And back to the book. Varis is a lot like Grenouille, in a way. He wants what he wants, with little regard for anyone else, and what he wants is primarily the power necromancy brings him. That power can bring him other things that he decides he also wants – like the ability to become Ulor (czar, basically) even though seven people (including five children) stand in his way… However, one brother’s wife realizes what he’s doing, if not how, and spirits her son and daughter (13-year-old Cerrov and his younger sister Shalindra) away out of his reach. Shortly, of course, the son is the rightful Ulor, but too young to do anything about it, and he and his sister go deeper into hiding when the assassination attempts begin. The story divides to follow the children into hiding, and when they are separated it sticks with Shalli and Varis until their paths converge. And can I just say that this treatment of children was perfect: obviously young, without being annoying or anachronistic. Well done. It was all well done – the writing superb, the pacing gripping, the story marvelous. Loved it. And despite comeuppance where it was due, the story does not end on a HAE note: there is a disquieting hint of where one person’s future may lie. Wonderfully done.

And now I’m reading:

Wow.

Illusion. The cover comes first, because that was the reason I bought the book in the first place, and it was the first of PV’s books that I read. Michael Whelan, bless his brushes, is still my hero. This is nothing short of magnificent, and I’m still proud that I had coffee with the man once. Anyway… the book echoes the French Revolution (except that the Queen isn’t exactly Marie Antoinette – hated like she was, though), and follows both Eliste – Exalted lady-in-waiting to the Queen, spoiled but clever and thoughtful when she bothers – and the leaders of what becomes the Reparation movement, the bourgeousie, the “canaille” – the commoners, the serfs and tradesfolk who are being taxed literally to death to support their betters, who are no more than property or servants in the eyes of those “betters”… When I put the book down, the Reparationists had just stormed the palace, killing anyone in their path, and had the Royals – and handmaids thereof – trapped. They’re demanding the King, and the King, being none too bright or perhaps overly optimistic, is about to go out to them. It’s been a long while since I read this, but I have a strong feeling it’s not going to be pretty. It’s a dead-on (no pun intended) depiction of just how revolution can start – in this case, almost accidentally. I’m looking forward to enjoying the rest of this long book (with the exception of the scenes of brutality I know are to come) – and I think I might just read Tale of Two Cities next. It’s been a while.
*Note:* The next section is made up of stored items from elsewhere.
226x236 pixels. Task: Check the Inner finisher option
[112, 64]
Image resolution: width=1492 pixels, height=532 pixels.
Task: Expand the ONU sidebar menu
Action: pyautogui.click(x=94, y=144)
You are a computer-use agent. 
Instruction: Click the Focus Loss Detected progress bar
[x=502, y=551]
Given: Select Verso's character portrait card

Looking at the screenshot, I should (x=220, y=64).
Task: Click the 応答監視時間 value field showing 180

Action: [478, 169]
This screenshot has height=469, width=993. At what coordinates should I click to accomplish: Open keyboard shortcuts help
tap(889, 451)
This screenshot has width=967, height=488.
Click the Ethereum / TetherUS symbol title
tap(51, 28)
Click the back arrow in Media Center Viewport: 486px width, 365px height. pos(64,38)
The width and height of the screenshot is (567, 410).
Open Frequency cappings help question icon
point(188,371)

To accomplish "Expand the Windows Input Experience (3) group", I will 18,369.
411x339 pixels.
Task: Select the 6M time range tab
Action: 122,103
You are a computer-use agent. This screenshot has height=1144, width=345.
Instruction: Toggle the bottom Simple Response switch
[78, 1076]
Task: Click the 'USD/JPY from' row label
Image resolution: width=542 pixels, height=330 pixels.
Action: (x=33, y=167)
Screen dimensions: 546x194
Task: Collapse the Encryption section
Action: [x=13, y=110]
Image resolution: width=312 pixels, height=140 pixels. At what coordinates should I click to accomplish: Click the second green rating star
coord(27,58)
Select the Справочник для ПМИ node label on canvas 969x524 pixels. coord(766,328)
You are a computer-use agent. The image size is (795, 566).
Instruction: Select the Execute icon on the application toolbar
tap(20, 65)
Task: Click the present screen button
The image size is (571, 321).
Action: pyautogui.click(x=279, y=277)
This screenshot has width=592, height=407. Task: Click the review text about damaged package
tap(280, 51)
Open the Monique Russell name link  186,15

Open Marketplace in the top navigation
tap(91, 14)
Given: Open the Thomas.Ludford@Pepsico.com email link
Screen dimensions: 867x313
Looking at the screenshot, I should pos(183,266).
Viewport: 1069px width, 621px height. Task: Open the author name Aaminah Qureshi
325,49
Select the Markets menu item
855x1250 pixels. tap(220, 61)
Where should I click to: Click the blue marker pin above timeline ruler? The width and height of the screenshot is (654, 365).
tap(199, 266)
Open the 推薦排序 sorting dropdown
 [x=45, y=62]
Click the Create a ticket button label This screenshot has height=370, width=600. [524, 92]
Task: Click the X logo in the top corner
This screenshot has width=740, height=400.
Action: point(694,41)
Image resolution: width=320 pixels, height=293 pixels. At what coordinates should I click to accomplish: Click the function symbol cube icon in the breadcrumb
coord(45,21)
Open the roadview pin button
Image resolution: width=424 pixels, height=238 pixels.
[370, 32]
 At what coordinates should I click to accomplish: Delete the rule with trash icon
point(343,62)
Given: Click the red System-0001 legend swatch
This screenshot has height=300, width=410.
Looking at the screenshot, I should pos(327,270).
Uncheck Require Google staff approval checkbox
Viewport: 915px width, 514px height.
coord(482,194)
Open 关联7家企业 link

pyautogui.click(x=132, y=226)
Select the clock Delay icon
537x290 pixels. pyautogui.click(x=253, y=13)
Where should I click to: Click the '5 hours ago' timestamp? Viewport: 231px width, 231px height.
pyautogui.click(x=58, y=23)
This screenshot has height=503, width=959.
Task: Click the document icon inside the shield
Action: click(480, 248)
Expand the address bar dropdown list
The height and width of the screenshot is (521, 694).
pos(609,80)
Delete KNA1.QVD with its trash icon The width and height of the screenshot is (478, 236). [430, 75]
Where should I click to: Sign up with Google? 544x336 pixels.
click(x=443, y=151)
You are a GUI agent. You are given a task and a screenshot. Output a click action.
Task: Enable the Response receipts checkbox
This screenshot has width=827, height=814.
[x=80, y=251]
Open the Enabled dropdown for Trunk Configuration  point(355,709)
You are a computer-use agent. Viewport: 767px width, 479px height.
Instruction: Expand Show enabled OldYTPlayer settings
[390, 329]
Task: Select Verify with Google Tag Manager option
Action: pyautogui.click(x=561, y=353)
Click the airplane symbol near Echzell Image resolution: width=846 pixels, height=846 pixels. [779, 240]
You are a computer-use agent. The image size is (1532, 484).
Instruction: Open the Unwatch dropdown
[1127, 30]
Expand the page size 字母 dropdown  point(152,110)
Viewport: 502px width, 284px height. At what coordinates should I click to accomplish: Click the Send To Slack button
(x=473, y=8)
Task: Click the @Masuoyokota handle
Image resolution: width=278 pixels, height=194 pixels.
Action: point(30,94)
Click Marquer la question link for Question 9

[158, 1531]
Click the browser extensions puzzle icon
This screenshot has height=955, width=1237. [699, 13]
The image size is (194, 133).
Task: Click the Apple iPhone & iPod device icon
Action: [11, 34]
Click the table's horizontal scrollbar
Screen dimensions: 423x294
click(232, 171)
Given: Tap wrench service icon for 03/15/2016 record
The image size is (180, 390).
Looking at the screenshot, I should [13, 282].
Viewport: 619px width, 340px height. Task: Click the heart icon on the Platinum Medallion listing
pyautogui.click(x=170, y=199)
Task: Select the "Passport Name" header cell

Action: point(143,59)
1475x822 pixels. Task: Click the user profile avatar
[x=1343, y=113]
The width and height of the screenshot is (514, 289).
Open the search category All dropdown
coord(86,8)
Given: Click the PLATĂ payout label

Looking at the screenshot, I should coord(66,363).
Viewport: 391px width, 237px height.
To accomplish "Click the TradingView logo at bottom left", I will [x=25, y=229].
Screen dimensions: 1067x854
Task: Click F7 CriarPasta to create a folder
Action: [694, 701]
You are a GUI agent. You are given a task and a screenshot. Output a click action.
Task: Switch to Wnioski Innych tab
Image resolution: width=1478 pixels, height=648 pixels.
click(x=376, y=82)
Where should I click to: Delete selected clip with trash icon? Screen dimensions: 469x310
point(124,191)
One can’t help but think about conditions here and now, and wonder about the possibilities of another revolution here and now. I mean, most weeks I can’t manage to go to the movies because I can’t afford it. I haven’t had my hair cut in months because I can’t afford it. My boss just a few months ago bought a new Jeep, and is considering buying a boat. I don’t begrudge him – or anyone – money they’ve earned by hard work, and which offsets the risks that they take. But the inequity sometimes gets thick enough to choke on. I’m not about to pick up a torch or a pitchfork… but I can see how it could happen.

In poking about looking for info on Perfume I was led into various other avenues, and I find that there’s a film called Dorian Gray coming out this year, starring Ben Barnes, and also starring Colin Firth and Ben Chaplin. Oh, that can’t be bad. Ben Barnes was Prince Caspian, and (from Wikipedia) “is set to reprise his role (this time as King Caspian) in the third film in the Narnia series, The Chronicles of Narnia: The Voyage of the Dawn Treader. Filming was expected to begin in January 2009 with locations in Rosarito, Mexico, Prague & Australia, with a release date of 7 May 2010. However, Disney announced that they were dropping The Voyage of the Dawn Treader because of budgetary concerns. It was then picked up by 20th Century Fox (teaming with Walden Media).” Huh. Oh, also – “In March 2009, Entertainment Weekly reports that Barnes has been casted to play as Hamlet in Ophelia.” Hamlet with a new POV? Lovely.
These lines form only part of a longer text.